My biggest fear sending Logan into the cath lab was that they wouldn't find anything "wrong."  Not that you want them to find anything wrong with your child, but we needed them to find answers into why he was having the symptoms he was having.  His cardiologist, Dr. Mack, was spot on in his guess as to why Logan was struggling.  His Pulmonary Artery had significant stenosis.  Dr. Gray tried ballooning it open 3 times, but it wasn't opening up enough so he ended up having to place a stent.  The stent is a metal mesh that can expand and contract with the artery.  It is something that will have to be replaced throughout his life as it is metal and won't grow with his body.  But opening that up with help the blood flow to his lungs significantly.  Dr.
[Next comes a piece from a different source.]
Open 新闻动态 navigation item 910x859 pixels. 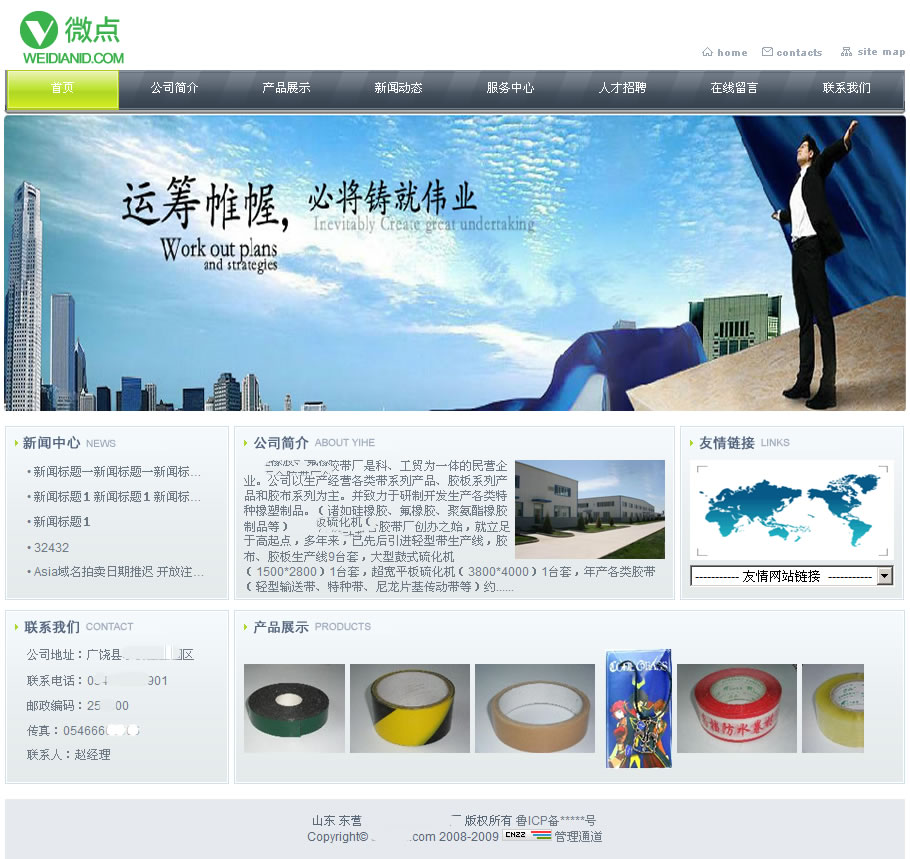click(x=398, y=89)
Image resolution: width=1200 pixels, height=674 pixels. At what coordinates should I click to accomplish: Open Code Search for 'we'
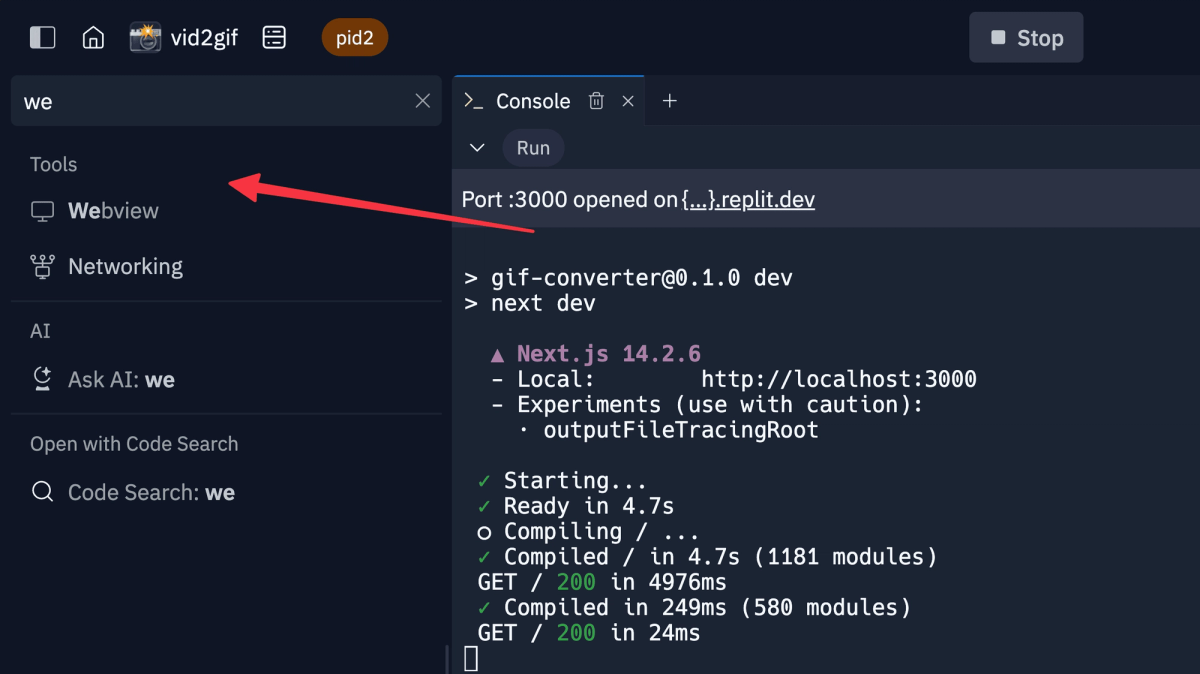(x=151, y=491)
Gray also found the clamp that had been placed to close his Azgous Vein during his Glenn surgery had come off so this vein was huge, and working against him.  It took 2 coils to close this vein off.  Both of these things were causing him to de-sat.  He came out of the cath on room air holding his sats between 80-83% when he wasn't crying, and if he got really mad he would only de-sat into the low 70's instead of the 50's and 60's like before.

 The nurses LOVED him because he was so easily calmed by movies!  It was written in his charts that he is easily distracted by movies.  After the cath they are required to lay flat for 6 hours allowing the sights they entered to clot completely (they had to enter through his femoral artery in his groin and also in his neck).  So we watched Dora, Mickey's Club House and Elmo ALL day.  The crazy kid didn't fall asleep until 7:00 pm- of coarse.  Just enough of a cat nap to not want to sleep that night.  The bonus was when he finally fell asleep I was able to go visit with a fellow heart mom Chrissy and her sweet boy Matthew.  Matthew is 4 years old and waiting for his 2nd heart transplant.  He was absolutely delightful, and his mom is amazing.

 We raided the playrooms at 9:00 pm when he woke up and was finally able to move (thanks to Angee for the tips on which playrooms we could get to after hours)! 

 We walked every floor of the hospital, visited every fish tank, and tried to give him a break from his room as long as possible.  He would point at his door and say "go" all day.  This was the first time I have ever heard him say go.  So we would "go" as much as possible.

 The night was long, I didn't sleep a wink, but at least Logan did thanks to the big bed.  I would lay next to him because he would only sleep if he was touching me at all times.  We had x-rays taken early Wednesday morning and then waited for the doc.  Dr. Gray came back to check on him and said his x-rays looked perfect, the only concern is Logan was still a little puffy, but he said his body will probably take a few days to get use to the new pressures and blood flow.  So he send us on our way, and told us to have fun in Disneyland! 

We took Logan to the Forever Young Playroom on our way out so he left the hospital on a positive note.  He had a blast playing with everything, and didn't want to leave (but he kept tipping over from being so tired so we finally insisted on leaving).  Hopefully the toys are all he remembers from this visit to the House on the Hill!

Since being home Logan has been pretty tired and sleeping more, but seems to have better color and not so many blue spells.  We are trying to let him heal and not run and play too hard yet, but it will be fun to see if this makes a difference and helps give him the stamina and oxygen to run and play like a 2 year old should.

Just had to show his poor belly.  His skin hates all those blasted stickers they keep on to monitor him.